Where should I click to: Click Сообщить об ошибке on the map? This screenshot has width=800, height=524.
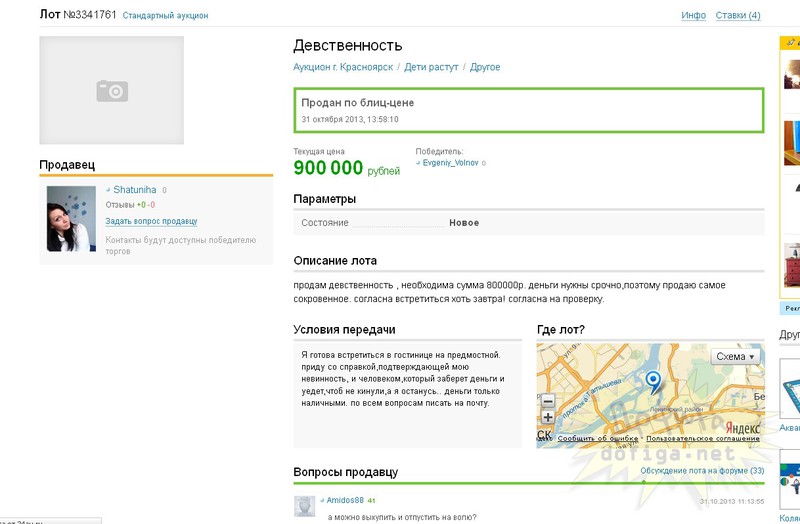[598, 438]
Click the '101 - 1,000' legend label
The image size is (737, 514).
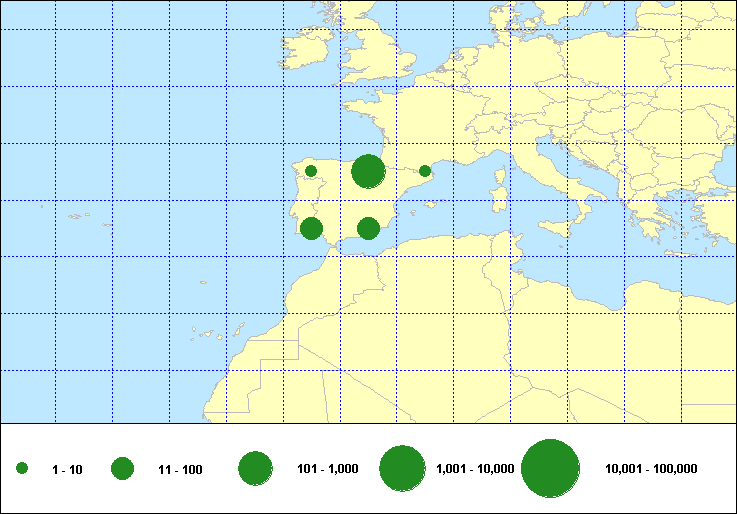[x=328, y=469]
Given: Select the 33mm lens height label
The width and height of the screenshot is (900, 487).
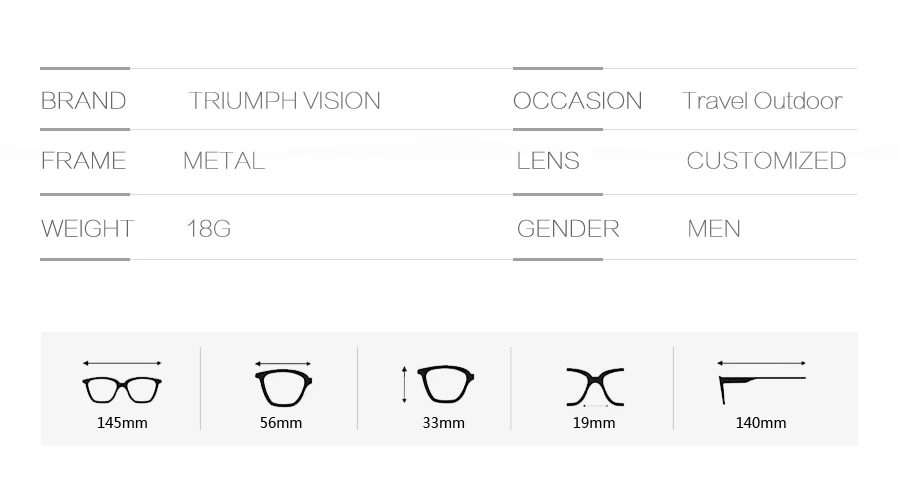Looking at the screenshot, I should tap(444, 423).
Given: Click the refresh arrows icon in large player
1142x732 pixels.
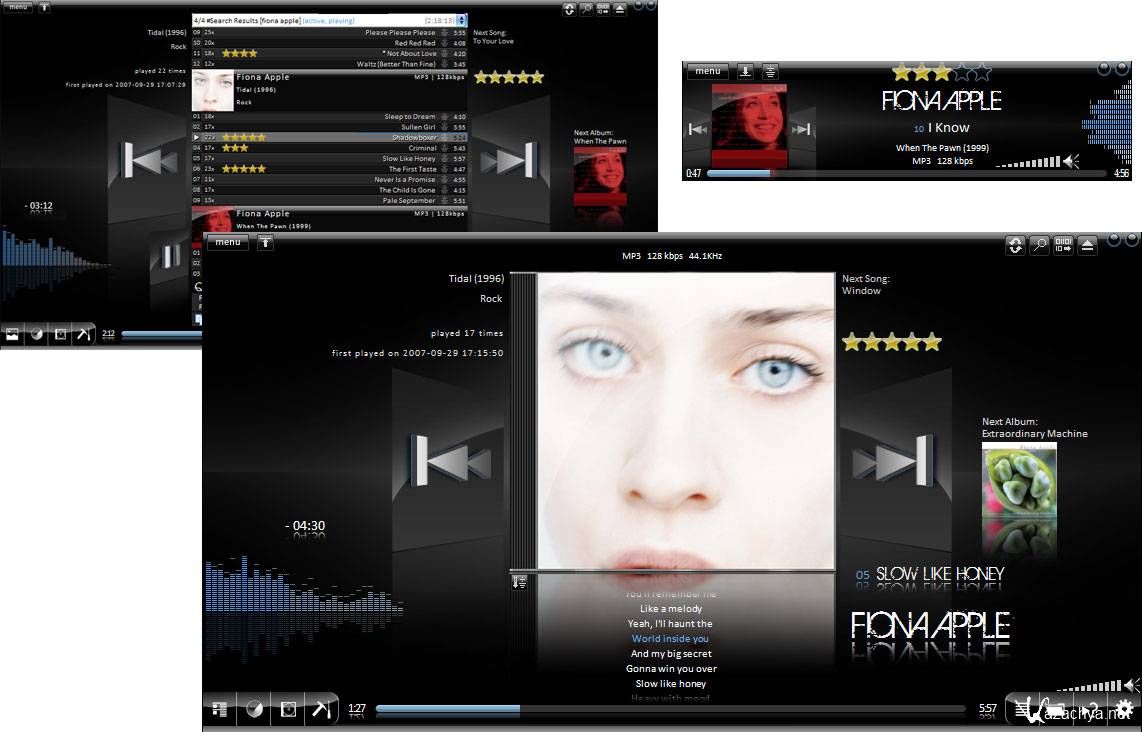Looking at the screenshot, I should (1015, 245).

○ ○ ○

#### [ASSIGNMENT]
The entries are to be copied exactly, and each image is to be omitted.

#### [EXERCISE OUTPUT]
Where should I click to: Click Сообщить об ошибке on the map? This screenshot has width=800, height=524.
[598, 438]
Click the '101 - 1,000' legend label
The image size is (737, 514).
[x=328, y=469]
Given: Select the 33mm lens height label
The width and height of the screenshot is (900, 487).
Looking at the screenshot, I should tap(444, 423).
Given: Click the refresh arrows icon in large player
1142x732 pixels.
Looking at the screenshot, I should (1015, 245).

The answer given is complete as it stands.